HOMEMADE CHOCOLATE-COVERED CHERRIES
Chocolate-covered cherries are a classic candy recipe. Juicy cherries, sweet fondant, and dark chocolate combine in this beloved dessert.
Provided by Elizabeth LaBau
Categories Dessert Snack Cookies & Candy
Time P4DT10m
Yield 20
Number Of Ingredients 8
Steps:
- Gather the ingredients.
- The day before you want to make the chocolate-covered cherries, drain the cherries from their soaking liquid and reserve 2 tablespoons of the liquid. Pat the cherries dry between sheets of paper towels and let them sit on a wire rack overnight to dry.
- The next day, prepare the fondant filling. In the large bowl of a stand mixer , combine the butter, corn syrup, reserved cherry liquid, almond extract, and liquid invertase, and beat until combined. It is okay if the butter separates at this point-it will all come together soon.
- Stop the mixer and add the confectioners' sugar to the bowl, then mix on low speed until the candy comes together in a ball around the mixing paddle.

*INFORMATION SUPPLIED*.
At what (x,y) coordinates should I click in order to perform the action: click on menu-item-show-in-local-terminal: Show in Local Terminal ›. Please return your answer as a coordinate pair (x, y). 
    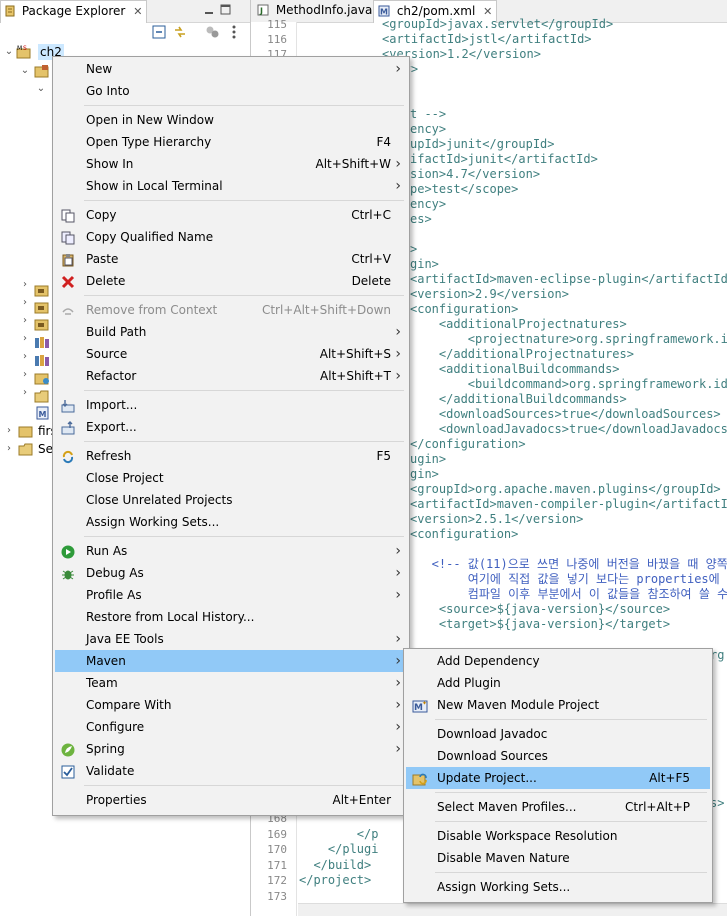
    Looking at the image, I should click on (231, 186).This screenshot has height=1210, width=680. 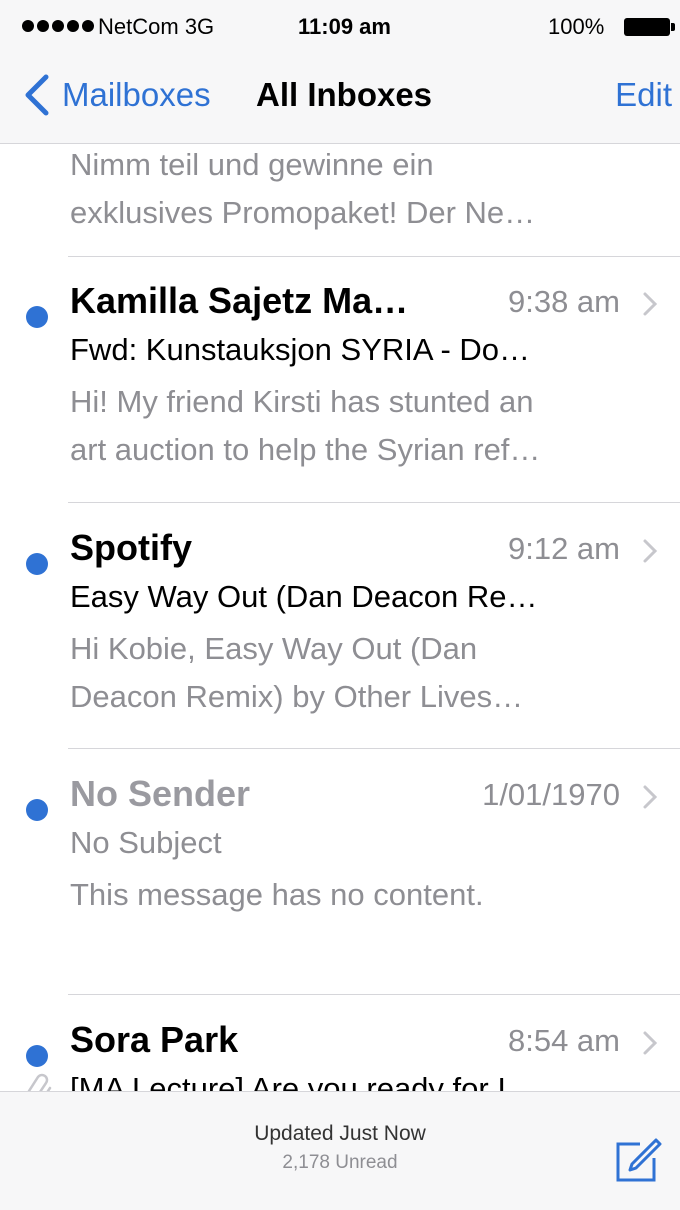 I want to click on status-bar: NetCom 3G 11:09 am 100%, so click(x=340, y=28).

*ACTIVITY LIST*.
1. List every ingredient the chocolate-covered cherries recipe says to combine in the stand mixer bowl before adding the confectioners' sugar.
2. According to the chocolate-covered cherries recipe, how much of the cherries' soaking liquid should be reserved?
3. In the chocolate-covered cherries recipe, take the part that opens with "- The day before" and closes with "the mixing paddle.", and write it out again, swapping "wire rack" for "baking sheet".
The material has no connection to the recipe.

*RESULTS BY TASK*.
1.
- butter
- corn syrup
- reserved cherry liquid
- almond extract
- liquid invertase

2. 2 tablespoons.

3.
- The day before you want to make the chocolate-covered cherries, drain the cherries from their soaking liquid and reserve 2 tablespoons of the liquid. Pat the cherries dry between sheets of paper towels and let them sit on a baking sheet overnight to dry.
- The next day, prepare the fondant filling. In the large bowl of a stand mixer , combine the butter, corn syrup, reserved cherry liquid, almond extract, and liquid invertase, and beat until combined. It is okay if the butter separates at this point-it will all come together soon.
- Stop the mixer and add the confectioners' sugar to the bowl, then mix on low speed until the candy comes together in a ball around the mixing paddle.